Die Beiordnung eines Verteidigers dient nach einhelliger Auffassung in Rechtsprechung und Literatur neben den vorstehend umrissenen Interessen des Beschuldigten indes auch dem Zweck, im öffentlichen Interesse dafür zu sorgen, dass der Beschuldigte in den in § 140 Abs. 1 Nr. 1 bis 11 aufgezählten bzw. in den von Abs. 2 erfassten Fällen rechtskundigen Beistand erhält und der ordnungsgemäße Verfahrensablauf gewährleistet ist (vgl. u.a. KK- StPO/Fischer, 9. Aufl., § Rn. 211; BVerfG, Urteil vom 8. April 1975 – 2 BvR 207/75, NJW 1975, 1015, 1016). Die Pflicht zur Gewährleistung eines ordnungsgemäßen Verfahrensablaufs gilt für auch für den Pflichtverteidiger. Auch diese ergibt sich unmittelbar aus der Verfassung selbst. Das in Art. 20 Abs. 3 GG normierte Rechtsstaatsprinzip gebietet die Aufrechterhaltung einer funktionstüchtigen Rechtspflege, ohne die Gerechtigkeit nicht verwirklicht werden kann. In diese Pflichtbindung sind auch Verteidiger einbezogen. Als mit eigenen Rechten und Pflichten versehenes selbstständiges Organ der Rechtspflege sind Strafverteidige nicht Gegner, sondern Teilhaber einer funktionsfähigen Strafrechtspflege (vgl. hierzu Meyer-Goßner/Schmitt/Schmitt, StPO, 64. Aufl., Vor § 137 Rn. 1ff.)

Als Teilhaber in diesem Sinne kommt einem Verteidiger nicht die Vertretung des Angeklagten, sondern dessen Beistand zu. Folglich liegt der Auftrag eines Verteidigers nicht ausschließlich im Interesse des Beschuldigten, sondern auch in der am Prinzip des Rechtsstaats ausgerichteten Strafrechtspflege (BGH, Urteil vom 7. Juli1991 – 4 StR 252/91, BGHSt NJW 1992, 1245). Für die hier maßgebliche Frage nach dem Verhalten eines Verteidigers im Strafverfahren ist aus alledem abzuleiten, dass auch er dafür Sorge zu tragen hat, dass das Verfahren sachdienlich und in prozessual geordneten Bahnen durchgeführt werden kann (BGH aaO).

2. Gemessen an diesen Maßstäben war die Beiordnung von Rechtsanwalt T. aufzuheben. Gemäß § 143a Abs. 2 S. 1 Nr. 3 StPO ist die Bestellung des Pflichtverteidigers aufzuheben, wenn entweder das Vertrauensverhältnis zwischen Verteidiger und Beschuldigtem endgültig zerstört ist oder aus einem sonstigen Grund keine angemessene Verteidigung des Beschuldigten gewährleistet ist. Eine angemessene Verteidigung eines Beschuldigten ist insbesondere dann nicht gewährleistet, wenn sich der Verteidiger grobe Pflichtverletzungen hat zuschulden kommen lässt. Für solch grobe Pflichtverletzungen reichen lediglich unzweckmäßige bzw. gar prozessordnungswidrige Verhaltensweisen nicht aus (vgl. BGH, Beschluss vom 9. August 1988 – 4 StR 222/88, NStZ 1988, 510). Vielmehr müssen Umstände vorliegen, die „den Zweck der Pflichtverteidigung, dem Beschuldigten einen geeigneten Beistand zu sichern und den ordnungsgemäßen Verfahrensablauf zu gewährleisten, ernsthaft“ gefährden (BVerfG, Beschluss vom 14. Oktober 1997 – 2 Bv Q 32/97, NStZ 1998, 46).
+++
> [Ihre Aufgaben]
1. Welches Prinzip gebietet laut dem Text zur Pflichtverteidigung die Aufrechterhaltung einer funktionstüchtigen Rechtspflege, und wo ist es normiert?
2. Bitte setzen Sie den Text zur Pflichtverteidigung im Anschluss an seinen letzten Satz fort.
Die Zeilen stehen in keinem Zusammenhang mit dem Text zur Pflichtverteidigung.

> [Vorliegende Daten]
+++
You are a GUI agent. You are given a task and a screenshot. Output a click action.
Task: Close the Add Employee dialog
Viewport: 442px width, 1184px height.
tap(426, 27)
+++
> [Antworten je Aufgabe]
1. Das Rechtsstaatsprinzip, normiert in Art. 20 Abs. 3 GG.

2.
Als Ausprägung des verfassungsrechtlichen Rechtsstaatsprinzips finden sich in den einfachgesetzlichen Regelungen nur ganz vereinzelt Vorschriften, die die Rechte (vergleiche etwa §§ 147, 163a Abs. 3, 239, 240 Abs. 2, 251 Abs. 1 Nr. 1 StPO) noch weniger solche, die Pflichten eines Pflichtverteidigers (§ 14 BORA) normieren. Rechte wie Pflichten des Verteidigers ergeben sich darüber hinaus insbesondere aus seiner gesetzlichen Aufgabenstellung, mithin unter anderem der Gewährleistung eines „ordnungsgemäßen Verfahrensablaufs“.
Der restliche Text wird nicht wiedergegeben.